Canada Rolls Out Drone Safety Campaign, Plans to Launch New Regs

Posted by Betsy Lillian on June 14, 2016 No Comments
Categories : Policy & Regulations

The Canadian government has launched a national drone safety campaign and reiterated the country’s intention to propose new regulations for the technology.

Yesterday, the Honourable Marc Garneau, Canada’s minister of transport, introduced the campaign along with representatives of the Ottawa Police Service, the Canadian Owners and Pilots Association, and the Canadian Airports Council, as well as the CEO of the Ottawa Airport.

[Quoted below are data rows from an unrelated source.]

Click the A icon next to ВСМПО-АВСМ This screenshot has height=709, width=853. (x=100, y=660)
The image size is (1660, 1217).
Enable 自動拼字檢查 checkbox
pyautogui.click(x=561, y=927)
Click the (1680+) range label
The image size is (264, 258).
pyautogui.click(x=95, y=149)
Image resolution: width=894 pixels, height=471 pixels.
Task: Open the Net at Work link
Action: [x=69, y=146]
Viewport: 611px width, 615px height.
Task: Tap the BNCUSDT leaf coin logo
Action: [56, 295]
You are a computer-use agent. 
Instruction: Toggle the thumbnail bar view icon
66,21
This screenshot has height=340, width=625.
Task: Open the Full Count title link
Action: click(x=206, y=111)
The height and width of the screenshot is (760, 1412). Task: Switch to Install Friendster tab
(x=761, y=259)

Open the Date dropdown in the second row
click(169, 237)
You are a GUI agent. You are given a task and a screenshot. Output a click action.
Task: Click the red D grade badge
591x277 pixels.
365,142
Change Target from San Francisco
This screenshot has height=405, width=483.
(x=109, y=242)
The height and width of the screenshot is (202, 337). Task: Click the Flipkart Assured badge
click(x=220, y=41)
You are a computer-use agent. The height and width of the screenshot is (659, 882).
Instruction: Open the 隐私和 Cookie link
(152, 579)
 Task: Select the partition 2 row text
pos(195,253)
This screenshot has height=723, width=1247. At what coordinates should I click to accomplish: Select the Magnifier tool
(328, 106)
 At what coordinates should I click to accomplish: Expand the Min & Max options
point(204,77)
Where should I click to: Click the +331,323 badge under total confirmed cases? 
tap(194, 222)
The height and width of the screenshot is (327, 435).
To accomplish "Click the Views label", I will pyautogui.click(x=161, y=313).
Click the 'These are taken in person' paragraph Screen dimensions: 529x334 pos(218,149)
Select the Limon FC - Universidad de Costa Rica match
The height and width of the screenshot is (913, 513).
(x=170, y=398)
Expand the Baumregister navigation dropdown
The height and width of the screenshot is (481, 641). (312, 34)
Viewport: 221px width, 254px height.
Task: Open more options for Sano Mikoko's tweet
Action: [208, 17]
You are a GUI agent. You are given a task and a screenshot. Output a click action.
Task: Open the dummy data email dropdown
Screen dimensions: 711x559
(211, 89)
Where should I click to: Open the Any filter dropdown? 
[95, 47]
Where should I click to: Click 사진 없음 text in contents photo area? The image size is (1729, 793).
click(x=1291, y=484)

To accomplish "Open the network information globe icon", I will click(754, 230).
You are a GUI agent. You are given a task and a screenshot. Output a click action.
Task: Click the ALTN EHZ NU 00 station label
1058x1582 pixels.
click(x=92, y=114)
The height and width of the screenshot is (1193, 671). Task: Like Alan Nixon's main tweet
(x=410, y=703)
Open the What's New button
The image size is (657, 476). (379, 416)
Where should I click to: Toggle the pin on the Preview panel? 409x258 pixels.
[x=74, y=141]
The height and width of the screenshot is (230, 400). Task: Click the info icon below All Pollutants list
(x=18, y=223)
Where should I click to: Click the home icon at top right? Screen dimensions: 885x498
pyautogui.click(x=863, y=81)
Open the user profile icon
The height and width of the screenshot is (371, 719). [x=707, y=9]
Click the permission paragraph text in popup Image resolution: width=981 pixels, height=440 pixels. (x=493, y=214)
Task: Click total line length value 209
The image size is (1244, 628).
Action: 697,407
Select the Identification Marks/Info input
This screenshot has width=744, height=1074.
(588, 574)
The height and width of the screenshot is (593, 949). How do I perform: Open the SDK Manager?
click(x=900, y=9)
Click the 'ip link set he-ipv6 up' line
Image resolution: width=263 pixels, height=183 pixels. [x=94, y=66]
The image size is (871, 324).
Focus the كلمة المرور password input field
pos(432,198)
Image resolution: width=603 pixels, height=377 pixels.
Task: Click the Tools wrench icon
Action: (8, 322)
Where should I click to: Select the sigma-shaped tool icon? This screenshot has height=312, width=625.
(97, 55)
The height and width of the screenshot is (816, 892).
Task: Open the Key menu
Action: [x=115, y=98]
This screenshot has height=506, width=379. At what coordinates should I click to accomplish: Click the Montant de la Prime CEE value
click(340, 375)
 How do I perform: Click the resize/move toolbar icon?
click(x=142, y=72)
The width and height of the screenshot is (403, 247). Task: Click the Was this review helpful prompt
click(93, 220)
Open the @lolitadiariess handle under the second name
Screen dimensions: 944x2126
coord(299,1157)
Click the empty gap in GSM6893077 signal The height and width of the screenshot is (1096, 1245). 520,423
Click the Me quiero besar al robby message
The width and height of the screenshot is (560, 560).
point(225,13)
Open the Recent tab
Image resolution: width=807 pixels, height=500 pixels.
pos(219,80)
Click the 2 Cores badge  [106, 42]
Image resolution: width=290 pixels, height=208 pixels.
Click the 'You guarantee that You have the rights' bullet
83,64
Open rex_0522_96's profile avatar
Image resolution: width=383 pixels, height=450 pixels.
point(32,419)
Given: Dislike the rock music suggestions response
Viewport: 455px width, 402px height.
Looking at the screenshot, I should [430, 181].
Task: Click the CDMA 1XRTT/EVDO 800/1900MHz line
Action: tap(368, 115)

The minister unveiled a “No Drone Zone” sign to remind users to operate their aircraft only in approved areas. The signs will be distributed to a number of airports and other organizations to deter operators from flying in areas that put aviation safety at risk. Transport Canada recommends that airports, parks, municipalities and event organizers post the signage around the perimeter of their property or event when it is unsafe or illegal to fly drones.

“While Transport Canada is working on new regulations to integrate drones into Canadian airspace, I urge all users to learn how to fly safely and legally,” says Garneau. “As a responsible drone user, think twice about where you fly, stay away from airports and aircraft, and know that there are serious consequences to unsafe use.”

Transport Canada says it will propose new regulations in the coming months and is looking at a number of changes, including establishing categories of drones, simplifying the registration process for operators and instituting marking requirements.

The Air Canada Pilots Association believes that registration should become mandatory in the country:

“We are concerned that Canadian regulations are falling behind in this area,” says Captain Ed Bunoza, chair of the ACPA’s flight safety division. “At least in the U.S., if there were ever an incident involving a drone, authorities can track the responsible party to ensure appropriate consequences.”